Currently, Rhino 5.0 is in beta testing, but if you have your own copy of Rhino 4.0, you can download a (relatively) stable beta release for your own work. Be aware that Rhino 5.0 files cannot be read by Rhino 4.0 (the version on the computers in our labs), so if you plan to work on a file on multiple machines, don’t forget to save your file as a type readable by Rhino 4.0.

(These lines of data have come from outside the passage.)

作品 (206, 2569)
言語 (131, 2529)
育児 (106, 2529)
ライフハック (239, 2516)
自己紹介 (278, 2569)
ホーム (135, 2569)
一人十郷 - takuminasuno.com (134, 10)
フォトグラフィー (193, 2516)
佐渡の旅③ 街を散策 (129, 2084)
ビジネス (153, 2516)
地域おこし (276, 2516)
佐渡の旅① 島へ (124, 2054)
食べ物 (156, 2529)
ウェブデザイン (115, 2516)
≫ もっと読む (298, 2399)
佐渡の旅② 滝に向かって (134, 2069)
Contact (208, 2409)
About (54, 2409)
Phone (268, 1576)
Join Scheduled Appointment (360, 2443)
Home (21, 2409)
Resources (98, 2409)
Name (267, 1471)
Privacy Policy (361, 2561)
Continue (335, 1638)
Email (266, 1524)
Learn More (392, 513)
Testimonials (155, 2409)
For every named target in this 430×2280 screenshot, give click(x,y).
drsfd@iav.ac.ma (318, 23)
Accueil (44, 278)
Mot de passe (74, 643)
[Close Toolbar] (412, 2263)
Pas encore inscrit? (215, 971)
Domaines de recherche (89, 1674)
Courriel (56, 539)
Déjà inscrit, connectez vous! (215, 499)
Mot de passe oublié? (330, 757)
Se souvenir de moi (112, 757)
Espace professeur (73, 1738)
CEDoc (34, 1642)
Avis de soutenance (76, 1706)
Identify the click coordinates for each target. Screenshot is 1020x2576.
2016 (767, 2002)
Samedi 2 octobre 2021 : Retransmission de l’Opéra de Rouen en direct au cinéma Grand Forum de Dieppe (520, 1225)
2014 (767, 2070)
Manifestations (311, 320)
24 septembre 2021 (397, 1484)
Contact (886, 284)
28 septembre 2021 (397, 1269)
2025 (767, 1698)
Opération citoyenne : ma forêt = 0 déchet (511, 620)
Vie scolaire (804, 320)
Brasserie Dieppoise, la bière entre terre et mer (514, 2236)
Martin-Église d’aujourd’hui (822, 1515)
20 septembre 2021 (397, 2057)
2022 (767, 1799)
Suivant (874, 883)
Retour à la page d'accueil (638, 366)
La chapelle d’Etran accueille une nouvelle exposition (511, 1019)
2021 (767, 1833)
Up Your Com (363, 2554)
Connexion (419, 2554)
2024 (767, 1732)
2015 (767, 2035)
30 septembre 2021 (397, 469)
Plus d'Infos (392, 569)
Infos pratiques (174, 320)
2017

There are a number of changes and additional commands in Rhino 5.0 that you may find helpful, especially with regard to 3d printing.

ShellPolysrf

This command will create a shell structure from a polysurface with a specified thickness. Provided that it doesn’t return an error, it will give you a watertight model, ready to export for 3d printing.

OffsetSrf

While not a new command per se, OffsetSrf behaves differently in Rhino 5 than it does in Rhino 4. In Rhino 4, when OffsetSrf is applied to a polysurface, all faces are offset normal to the surface at any given point. With most geometry, this results in an interior corner between faces. In Rhino 5, when OffsetSrf is applied to a polysurface, Rhino will attempt to create a continuous surface all the way around by creating rounded exterior edges.

CheckMesh

The same plug-in tools that exist for Rhino 4 now exist as standard tools in Rhino 5 - tools for diagnosing mesh issues and repairing them. It will also bring up the ShowEdges dialog box that we have seen (see p. 5) in Rhino 4. The tool operates like most wizard tools: it will detect most issues automatically and attempt to fix them.

There are a number of other reasons to experiment with Rhino 5, but these are those most relevant to 3d printing.